Q: Please describe the steps which you have taken to comply with the General Data Protection Regulation (GDPR)?

A: To comply with the General Data Protection Regulation (GDPR), we have taken several steps:

1. Breach Notification Procedures: We have defined procedures for notifying appropriate parties of a breach of sensitive information. For personal data breaches in the UK and Europe, where we are the controller, we notify the Information Commissioners Office (ICO) without undue delay, and where feasible, not later than 72 hours after becoming aware of it. The notification includes the categories and approximate numbers of individuals and records concerned, the name of the organisation’s data protection officer or other contact, the likely consequences of the breach and the measures taken to mitigate harm.
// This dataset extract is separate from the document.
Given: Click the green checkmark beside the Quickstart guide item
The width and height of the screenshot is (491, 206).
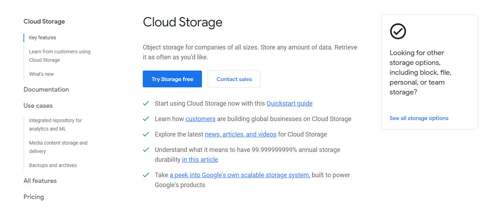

2. Risk Management: We regularly review internal and external risk factors, including employee behaviour, policy lapses, technological vulnerabilities, cyber-attacks, market changes, and regulatory developments. We have also activated the Drata compliance framework and rolled out PC monitoring from Drata.

3. Security Awareness Training: We have selected a security awareness training platform and have started the 2024 security compliance program.

4. Policy Review: We have a defined breach notification policy that establishes the requirements and procedures for reporting a breach of sensitive information. We also conduct an annual review of our privacy policy to ensure that personal information is used in conformity with the purposes identified in the privacy notice.